In keeping with cell proliferation as the top-ranking functional GO category (Figure 5B), miR-294 has previously been reported to be able to substitute for c-Myc, but not Oct-4, Sox2 or Klf4, in the reprogramming of mouse embryonic fibroblasts (MEFs) into induced Pluripotent Stem (iPS) cells [14]. The authors posited that miR-294 acts as a downstream target of c-Myc, which binds to the promoter region of mir-290-295. To test the alternative (and not exclusive) possibility that miR-294 may also substitute for c-Myc by regulating shared targets, a GeneGo (GeneGo Inc) network was generated using the downregulated and upregulated genes (with a B-statistic >5) from the microarray as an input list. The resulting networks revealed enrichment for a subset of targets of the c-Myc network (Figure 6). c-Myc was a central node with direct regulatory connections to target genes, but it was not itself a target of miR-294. However, many c-Myc target genes were downregulated directly or upregulated indirectly by miR-294. This suggests that miR-294 and c-Myc regulate an overlapping set of target genes, which is consistent with their comparable roles during iPS induction [14]. Thus, from the GeneGo network, miR-294 appears to act synergistically with c-Myc on a subset of targets. However, miR-294 may also repress a subset of targets that are induced by c-Myc. Since the reprogramming process is not identical when miR-294 is substituted for c-Myc [14], this might perhaps explain some of the observed differences between them during the derivation of iPS cells. This network motif, in which c-Myc both activates a target, and inhibits it via miR-294, is described as “incoherent feedforward” regulation [34]. Our network also includes a previously hypothesised incoherent feedforward loop involving Oct-4, miR-294 and Lefty1/Lefty2 [35]. The functional significance of the incoherent feedforward loop has not been fully delineated but it can accelerate the response following a stimulus by decreasing the target concentration, fine tune steady state levels and buffer against perturbation [34]. In conclusion, miR-294 may promote pluripotency through regulating a shared subset of c-Myc target genes rather than simply being a downstream effector of c-Myc, and through the upregulation of pluripotency-associated genes, such as Lin28.
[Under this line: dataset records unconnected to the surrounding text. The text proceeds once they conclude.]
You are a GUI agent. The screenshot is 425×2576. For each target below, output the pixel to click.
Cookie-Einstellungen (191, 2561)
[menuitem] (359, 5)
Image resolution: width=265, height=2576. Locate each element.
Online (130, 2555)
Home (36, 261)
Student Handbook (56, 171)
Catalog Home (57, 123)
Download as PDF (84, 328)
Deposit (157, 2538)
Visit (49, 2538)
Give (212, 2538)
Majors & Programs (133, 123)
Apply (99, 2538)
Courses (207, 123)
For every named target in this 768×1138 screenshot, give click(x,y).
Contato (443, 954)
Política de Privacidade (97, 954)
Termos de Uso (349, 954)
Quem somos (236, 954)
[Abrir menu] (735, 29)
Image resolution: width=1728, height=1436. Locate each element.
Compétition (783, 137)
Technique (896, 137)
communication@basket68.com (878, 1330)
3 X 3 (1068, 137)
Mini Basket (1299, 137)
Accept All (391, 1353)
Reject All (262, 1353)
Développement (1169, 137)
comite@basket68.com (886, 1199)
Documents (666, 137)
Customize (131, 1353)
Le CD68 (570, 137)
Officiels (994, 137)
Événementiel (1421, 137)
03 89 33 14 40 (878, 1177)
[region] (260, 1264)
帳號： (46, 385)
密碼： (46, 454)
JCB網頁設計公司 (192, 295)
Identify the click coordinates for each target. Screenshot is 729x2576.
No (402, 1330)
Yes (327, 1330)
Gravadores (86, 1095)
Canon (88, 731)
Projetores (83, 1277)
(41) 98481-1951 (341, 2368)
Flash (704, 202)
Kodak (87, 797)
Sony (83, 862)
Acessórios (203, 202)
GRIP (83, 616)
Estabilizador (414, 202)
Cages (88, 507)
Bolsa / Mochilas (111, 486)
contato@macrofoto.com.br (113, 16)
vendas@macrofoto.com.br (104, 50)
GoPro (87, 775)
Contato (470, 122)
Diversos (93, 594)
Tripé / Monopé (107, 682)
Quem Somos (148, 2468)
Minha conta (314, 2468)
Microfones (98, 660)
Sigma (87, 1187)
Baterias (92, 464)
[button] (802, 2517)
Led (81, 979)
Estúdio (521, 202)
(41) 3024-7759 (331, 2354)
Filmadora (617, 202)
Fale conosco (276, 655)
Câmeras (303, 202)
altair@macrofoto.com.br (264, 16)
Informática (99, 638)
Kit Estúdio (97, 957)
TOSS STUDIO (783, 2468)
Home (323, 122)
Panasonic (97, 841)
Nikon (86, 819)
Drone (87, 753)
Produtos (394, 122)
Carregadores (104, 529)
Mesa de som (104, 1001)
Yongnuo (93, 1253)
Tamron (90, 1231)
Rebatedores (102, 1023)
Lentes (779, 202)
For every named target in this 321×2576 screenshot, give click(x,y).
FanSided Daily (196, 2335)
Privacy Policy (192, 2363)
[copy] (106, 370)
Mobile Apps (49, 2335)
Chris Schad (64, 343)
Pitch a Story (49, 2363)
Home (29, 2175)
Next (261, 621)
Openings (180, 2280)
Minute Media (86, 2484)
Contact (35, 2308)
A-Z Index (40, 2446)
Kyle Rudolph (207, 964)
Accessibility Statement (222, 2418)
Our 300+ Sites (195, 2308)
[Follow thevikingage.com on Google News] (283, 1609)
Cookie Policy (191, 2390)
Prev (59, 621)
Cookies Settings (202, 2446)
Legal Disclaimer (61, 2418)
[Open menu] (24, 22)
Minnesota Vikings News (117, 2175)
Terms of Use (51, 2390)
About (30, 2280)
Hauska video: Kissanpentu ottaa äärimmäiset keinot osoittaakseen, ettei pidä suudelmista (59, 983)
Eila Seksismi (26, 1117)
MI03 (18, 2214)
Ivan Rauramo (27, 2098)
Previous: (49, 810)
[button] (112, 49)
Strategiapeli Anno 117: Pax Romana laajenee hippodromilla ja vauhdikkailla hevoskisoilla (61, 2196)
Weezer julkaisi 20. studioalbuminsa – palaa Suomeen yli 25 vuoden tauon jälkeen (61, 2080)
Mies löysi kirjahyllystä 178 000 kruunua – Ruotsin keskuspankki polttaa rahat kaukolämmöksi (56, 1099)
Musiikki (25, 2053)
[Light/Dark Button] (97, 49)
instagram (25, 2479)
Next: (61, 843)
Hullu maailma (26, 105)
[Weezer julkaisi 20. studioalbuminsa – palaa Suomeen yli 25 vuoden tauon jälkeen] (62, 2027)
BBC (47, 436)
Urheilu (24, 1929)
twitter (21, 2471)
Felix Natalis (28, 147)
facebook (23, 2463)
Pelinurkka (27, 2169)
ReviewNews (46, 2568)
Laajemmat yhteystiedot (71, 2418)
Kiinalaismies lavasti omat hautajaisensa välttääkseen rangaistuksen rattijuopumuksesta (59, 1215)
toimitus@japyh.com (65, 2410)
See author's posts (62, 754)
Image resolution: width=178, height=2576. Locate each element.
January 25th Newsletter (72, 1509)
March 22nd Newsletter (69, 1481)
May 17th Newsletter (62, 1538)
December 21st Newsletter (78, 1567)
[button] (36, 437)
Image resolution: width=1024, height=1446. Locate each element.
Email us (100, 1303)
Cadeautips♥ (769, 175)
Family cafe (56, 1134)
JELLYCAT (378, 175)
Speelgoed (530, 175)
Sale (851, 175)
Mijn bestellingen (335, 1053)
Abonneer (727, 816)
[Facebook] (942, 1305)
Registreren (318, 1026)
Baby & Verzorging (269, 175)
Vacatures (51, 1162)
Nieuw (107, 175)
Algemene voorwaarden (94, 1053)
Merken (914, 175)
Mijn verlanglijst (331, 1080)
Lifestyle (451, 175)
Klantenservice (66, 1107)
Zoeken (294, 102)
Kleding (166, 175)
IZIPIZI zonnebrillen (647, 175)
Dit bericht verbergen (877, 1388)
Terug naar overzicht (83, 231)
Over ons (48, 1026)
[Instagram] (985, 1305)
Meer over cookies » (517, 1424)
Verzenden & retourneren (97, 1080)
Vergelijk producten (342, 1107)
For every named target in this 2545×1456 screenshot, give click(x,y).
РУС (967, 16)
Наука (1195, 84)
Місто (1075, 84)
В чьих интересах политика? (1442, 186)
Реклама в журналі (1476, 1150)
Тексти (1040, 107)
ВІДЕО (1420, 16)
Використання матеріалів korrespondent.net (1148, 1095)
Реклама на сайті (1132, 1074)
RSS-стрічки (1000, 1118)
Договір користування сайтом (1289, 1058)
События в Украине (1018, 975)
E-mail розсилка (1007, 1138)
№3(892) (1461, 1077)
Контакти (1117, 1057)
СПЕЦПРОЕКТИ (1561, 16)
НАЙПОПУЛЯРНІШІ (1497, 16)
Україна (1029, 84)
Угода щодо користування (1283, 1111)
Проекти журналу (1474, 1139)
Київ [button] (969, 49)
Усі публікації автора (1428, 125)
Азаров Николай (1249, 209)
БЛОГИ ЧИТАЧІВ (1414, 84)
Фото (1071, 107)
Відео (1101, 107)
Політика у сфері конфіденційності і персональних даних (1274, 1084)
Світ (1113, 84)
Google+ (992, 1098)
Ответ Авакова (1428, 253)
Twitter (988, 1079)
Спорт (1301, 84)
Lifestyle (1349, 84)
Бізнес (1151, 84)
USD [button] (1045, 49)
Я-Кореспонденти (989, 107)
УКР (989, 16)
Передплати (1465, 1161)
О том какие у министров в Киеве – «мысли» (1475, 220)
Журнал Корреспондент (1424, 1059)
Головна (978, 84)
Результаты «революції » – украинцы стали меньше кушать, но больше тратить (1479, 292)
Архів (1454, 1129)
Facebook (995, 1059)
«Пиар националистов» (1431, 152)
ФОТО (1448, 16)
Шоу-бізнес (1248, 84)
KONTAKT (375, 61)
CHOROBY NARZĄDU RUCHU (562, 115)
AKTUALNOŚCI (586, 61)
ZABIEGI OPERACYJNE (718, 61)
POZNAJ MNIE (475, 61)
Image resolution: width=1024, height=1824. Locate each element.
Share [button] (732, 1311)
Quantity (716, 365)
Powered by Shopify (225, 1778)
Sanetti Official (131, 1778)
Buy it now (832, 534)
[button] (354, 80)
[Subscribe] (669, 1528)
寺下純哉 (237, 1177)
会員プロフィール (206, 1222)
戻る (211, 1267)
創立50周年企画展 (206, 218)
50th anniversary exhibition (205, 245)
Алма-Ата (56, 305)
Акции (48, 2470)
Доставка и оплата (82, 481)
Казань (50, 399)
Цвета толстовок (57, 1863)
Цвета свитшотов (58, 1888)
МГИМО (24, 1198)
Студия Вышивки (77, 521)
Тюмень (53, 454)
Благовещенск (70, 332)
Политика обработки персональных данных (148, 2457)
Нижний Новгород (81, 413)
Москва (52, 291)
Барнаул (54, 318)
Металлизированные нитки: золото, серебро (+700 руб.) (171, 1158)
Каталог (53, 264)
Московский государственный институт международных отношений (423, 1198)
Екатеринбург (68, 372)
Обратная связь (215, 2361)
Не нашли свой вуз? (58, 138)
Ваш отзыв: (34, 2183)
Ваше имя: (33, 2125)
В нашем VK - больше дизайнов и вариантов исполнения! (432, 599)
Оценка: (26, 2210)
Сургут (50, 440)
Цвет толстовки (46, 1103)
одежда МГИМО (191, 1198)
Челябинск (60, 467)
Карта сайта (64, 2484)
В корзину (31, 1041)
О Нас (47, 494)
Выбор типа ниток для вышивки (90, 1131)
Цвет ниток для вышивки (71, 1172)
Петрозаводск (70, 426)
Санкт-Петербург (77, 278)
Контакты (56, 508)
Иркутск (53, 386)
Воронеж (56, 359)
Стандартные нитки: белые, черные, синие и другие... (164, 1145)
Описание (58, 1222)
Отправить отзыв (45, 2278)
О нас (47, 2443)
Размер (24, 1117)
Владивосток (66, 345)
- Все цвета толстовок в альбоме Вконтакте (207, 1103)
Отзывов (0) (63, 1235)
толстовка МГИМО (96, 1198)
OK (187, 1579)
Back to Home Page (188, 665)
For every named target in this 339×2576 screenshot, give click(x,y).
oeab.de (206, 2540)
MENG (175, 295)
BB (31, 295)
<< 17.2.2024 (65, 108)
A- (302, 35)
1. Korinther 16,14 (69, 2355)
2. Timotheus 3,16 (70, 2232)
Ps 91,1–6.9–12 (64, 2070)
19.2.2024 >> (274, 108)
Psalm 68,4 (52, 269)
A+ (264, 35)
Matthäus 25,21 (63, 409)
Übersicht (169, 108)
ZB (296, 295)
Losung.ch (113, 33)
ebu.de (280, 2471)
Fig. 6. c-Myc and Oct-4 networks.
c-Myc and Oct-4 networks.
GeneGo network generated from microarray gene expression data. Downregulated genes (B-statistic >5) with at least one 6-mer site in its 3′ UTR are marked with red circles; upregulated (B-statistic >5) with blue circles. c-Myc network (p-value <1.70×10−130); Oct-4 network (p-value <8.20×10−35). Green arrows indicate an activating effect; red arrows an inhibitory effect and grey is an unspecified effect.

Discussion

Our findings show that miR-294 regulates a subset of c-Myc target genes, and upregulates Lin28. We did not observe substantial overlap between Oct-4, Nanog or Sox2 regulated genes and miR-294-regulated transcripts. Thus, the effects on c-Myc and Lin28 are distinct from the other core pluripotency factors, consistent with previous data that proposed functional differences between targets of Myc and that of the other core pluripotency factors [36][38]. Furthermore, our conclusions are supported by a recent study [39]. However, we did not detect upregulation of c-Myc mRNA by miR-294 in our microarray results, but rather Mycl1, which belongs to the Myc family of transcription factors. This difference could be a result of the different microarray platforms used for the transcriptome analyses.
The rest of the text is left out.